Evaluation and identification of microRNA-106 in the diagnosis of cancer: a meta-analysis

Bo Zhang 1, Chun-Wei Xu 1, Yun Shao 1, Huai-Tao Wang 1, Yong-Fang Wu 1, Ye-Ying Song 1, Xiao-Bing Li 1, Wen-Bin Gao 2, Wen-Bo Liang 3
PMCID: PMC4238492  PMID: 25419428

Abstract

Recently, extensive research has identified the non-invasive and cost-effective biomarker microRNA-106 (miR-106) in cancer detection. However, inconsistent results have prevented its usage in clinical. Therefore, we conducted this meta-analysis aimed to systematically determine diagnostic accuracy of miR-106 in distinguishing patients with cancer from cancer-free controls and further evaluate its value serving as a biomarker in clinical. We conducted a systematically literature search in databases (PubMed, web of science, Embase and the Cochrane Library) collecting relevant articles up to July 22th, 2014. The overall diagnostic accuracy of miR-106 was assessed by the following indexes: sensitivity, specificity, PLR, NLR and DOR. The SROC curve with AUC value was also generated for the assessment. Due to the significant heterogeneity, the random effects approach was chosen in our analysis and meta-regression was performed to explore the potential source of it. We also tested potential presence of publication bias using Deeks’ funnel plots test. Stata 12.0 statistical software was used for analysis in the present study. Overall, the 11 studies involving 756 cancer patients and 834 controls were considered eligible in our analysis. The results in our work showed that sensitivity of 0.57 (95% CI: 0.44-0.68) and specificity of 0.85 (95% CI: 0.72-0.92), with the under area AUC value of 0.75 (95% CI: 0.71-0.79) for miR-106 assay. Additionally, the combined PLR, NLR and DOR describing the discriminatory ability were 3.7 (95% CI: 2.2-6.2), 0.51 (95% CI: 0.42-0.62) and 7 (95% CI: 4-12) in the present analysis. The results in our meta-analysis showed that miR-106 had moderate accuracy in identifying cancer patients. Thus, further larger-scale prospective studies are needed to improve the diagnostic efficiency and explore the combination of miR-106 and other biomarkers with more pronounced accuracy.
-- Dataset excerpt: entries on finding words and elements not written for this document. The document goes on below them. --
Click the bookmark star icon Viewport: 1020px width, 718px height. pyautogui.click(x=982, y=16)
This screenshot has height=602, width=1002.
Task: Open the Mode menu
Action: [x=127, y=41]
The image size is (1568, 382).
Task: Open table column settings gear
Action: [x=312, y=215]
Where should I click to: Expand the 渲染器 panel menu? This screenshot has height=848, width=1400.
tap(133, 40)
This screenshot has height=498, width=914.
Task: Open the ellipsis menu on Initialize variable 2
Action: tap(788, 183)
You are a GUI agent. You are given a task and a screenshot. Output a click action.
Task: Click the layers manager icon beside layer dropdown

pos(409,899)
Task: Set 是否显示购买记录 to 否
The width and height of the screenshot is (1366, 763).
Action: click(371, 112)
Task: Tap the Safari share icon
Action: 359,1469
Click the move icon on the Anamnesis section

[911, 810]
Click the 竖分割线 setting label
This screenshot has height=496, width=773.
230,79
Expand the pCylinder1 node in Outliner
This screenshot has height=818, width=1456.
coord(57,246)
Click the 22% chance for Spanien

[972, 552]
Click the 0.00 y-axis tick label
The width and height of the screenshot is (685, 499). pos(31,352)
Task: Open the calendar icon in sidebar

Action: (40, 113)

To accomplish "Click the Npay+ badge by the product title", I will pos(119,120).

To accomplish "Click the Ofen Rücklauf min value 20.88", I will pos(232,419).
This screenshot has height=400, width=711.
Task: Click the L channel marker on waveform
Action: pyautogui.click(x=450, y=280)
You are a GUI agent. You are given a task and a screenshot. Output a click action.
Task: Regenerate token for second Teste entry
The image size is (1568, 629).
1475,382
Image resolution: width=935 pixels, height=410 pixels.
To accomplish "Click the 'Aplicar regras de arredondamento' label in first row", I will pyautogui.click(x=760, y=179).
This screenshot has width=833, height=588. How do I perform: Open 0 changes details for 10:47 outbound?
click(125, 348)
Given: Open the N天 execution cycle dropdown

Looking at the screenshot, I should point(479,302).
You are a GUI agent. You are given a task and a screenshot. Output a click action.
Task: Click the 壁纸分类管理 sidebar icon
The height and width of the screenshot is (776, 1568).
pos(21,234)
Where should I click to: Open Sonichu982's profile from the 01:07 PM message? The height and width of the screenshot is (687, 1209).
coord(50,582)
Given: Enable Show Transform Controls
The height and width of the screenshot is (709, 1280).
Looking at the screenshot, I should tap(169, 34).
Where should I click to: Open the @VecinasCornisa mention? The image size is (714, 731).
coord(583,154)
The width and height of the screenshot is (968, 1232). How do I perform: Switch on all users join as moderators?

Keywords: MicroRNA-106, cancer, meta-analysis, accuracy

Introduction

Cancer, known as one of the major public health challenge, is the leading cause of death worldwide, with about 12.7 million cancer new cases and 7.6 million cancer deaths occurred in 2008 [1]. Random biopsies are the most common used as well as the highly reliable method for diagnosis of cancer patients, but the potential sampling errors, invasive and expensive diagnostic procedures limit their usage in clinical [2,3]. The development of biomarkers, such as blood-based protein biomarkers (carcinoembryonic antigen CEA, carbohydrate antigen CA, or prostate specific antigen PSA), has enhanced early cancer detection, but the limited accuracy inhibits their use to distinguish aggressive from indolent tumors in early stage of cancer [4,5]. Due to the high mortality rate, low survival rate and lack of effective biological markers, more and more efforts have been made to find new means to supply existing detection methods.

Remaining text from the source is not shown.